I’m using Pytorch Lightning. Here’s the model definition:

import torch
from torch import nn

# creates network class
class Net(pl.LightningModule):
    def __init__(self):
        super().__init__()

        # defines conv layers
        self.conv_layer_b1 = nn.Sequential(
            nn.Conv2d(in_channels=3, out_channels=32,
                      kernel_size=3, padding=1),
            nn.ReLU(),
            nn.MaxPool2d(kernel_size=2, stride=2),
            nn.Flatten(),
        )

        # passes dummy x matrix to find the input size of the fc layer
        x = torch.randn(1, 3, 800, 600)
        self._to_linear = None
        self.forward(x)

        # defines fc layer
        self.fc_layer = nn.Sequential(
            nn.Linear(in_features=self._to_linear,
                      out_features=256),
            nn.ReLU(),
            nn.Linear(256, 5),
        )

        # defines accuracy metric
        self.accuracy = pl.metrics.Accuracy()
        self.confusion_matrix = pl.metrics.ConfusionMatrix(num_classes=5)

    def forward(self, x):
        x = self.conv_layer_b1(x)

        if self._to_linear is None:
            # does not run fc layer if input size is not determined yet
            self._to_linear = x.shape[1]
        else:
            x = self.fc_layer(x)
        return x

    def cross_entropy_loss(self, logits, y):
        criterion = nn.CrossEntropyLoss()
        
        return criterion(logits, y)

    def training_step(self, train_batch, batch_idx):
        x, y = train_batch
        logits = self.forward(x)

        train_loss = self.cross_entropy_loss(logits, y)
        train_acc = self.accuracy(logits, y)
        train_cm = self.confusion_matrix(logits, y)

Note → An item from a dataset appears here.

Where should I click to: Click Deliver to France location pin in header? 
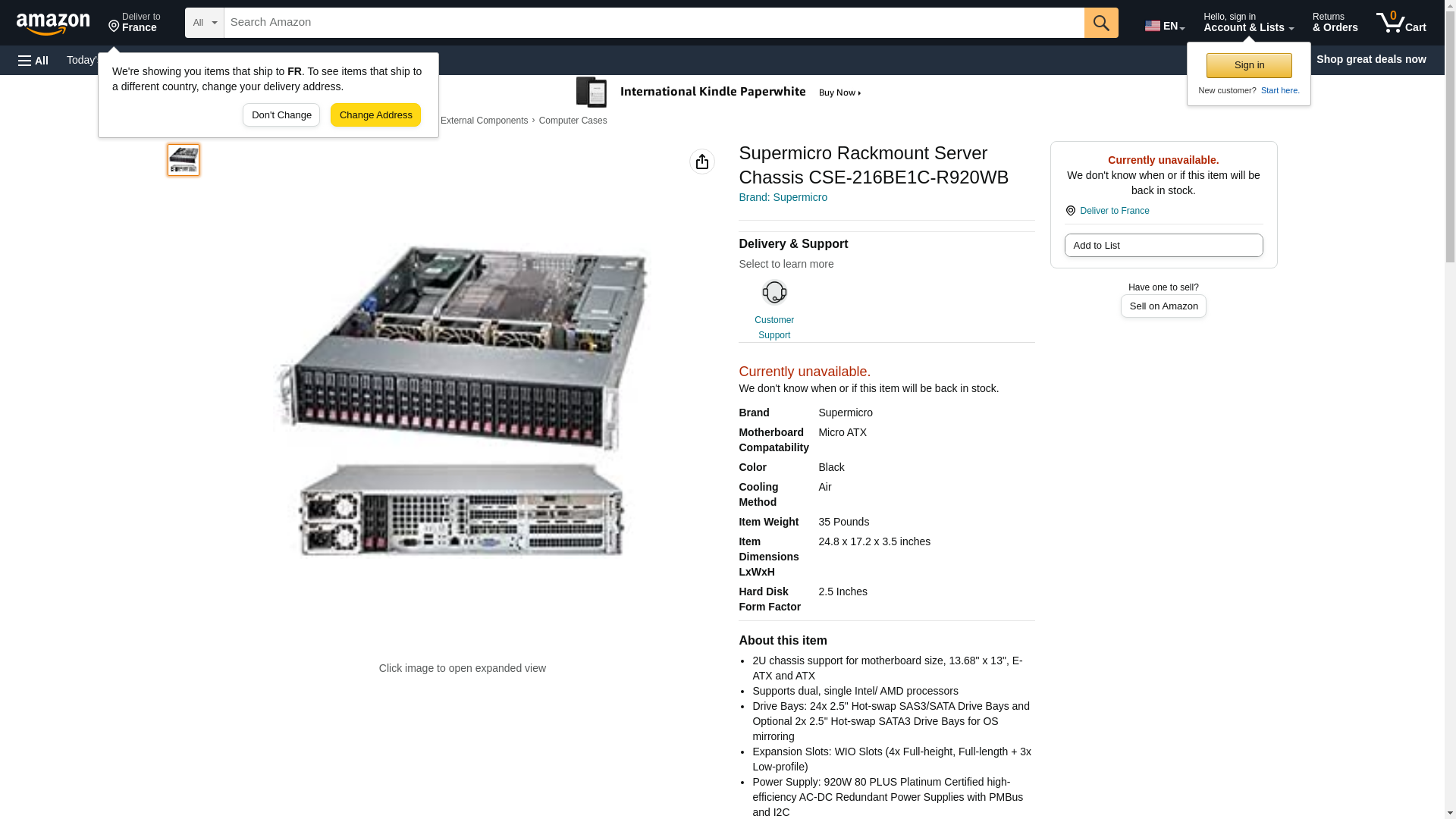click(134, 23)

        self.log('train_loss', train_loss)
        self.log('train_acc', train_acc)
        self.log('train_cm', train_cm)

        return train_loss

    def validation_step(self, val_batch, batch_idx):
        x, y = val_batch
        logits = self.forward(x)

        val_loss = self.cross_entropy_loss(logits, y)
        val_acc = self.accuracy(logits, y)

        return {'val_loss': val_loss, 'val_acc': val_acc}

    def validation_epoch_end(self, outputs):
        avg_val_loss = torch.stack([x['val_loss'] for x in outputs]).mean()
        avg_val_acc = torch.stack([x['val_acc'] for x in outputs]).mean()

        self.log("val_loss", avg_val_loss)
        self.log("val_acc", avg_val_acc)

    def configure_optimizers(self):
        optimizer = torch.optim.Adam(self.parameters(), lr=0.0008)

        return optimizer

The issue is probably not the machine since I’m using a cloud instance with 60 GBs of RAM and 12 GBs of VRAM. Whenever I run this model even for a single epoch, I get an out of memory error. On the CPU it looks like this:

RuntimeError: [enforce fail at CPUAllocator.cpp:64] . DefaultCPUAllocator: can't allocate memory: you tried to allocate 1966080000 bytes. Error code 12 (Cannot allocate memory)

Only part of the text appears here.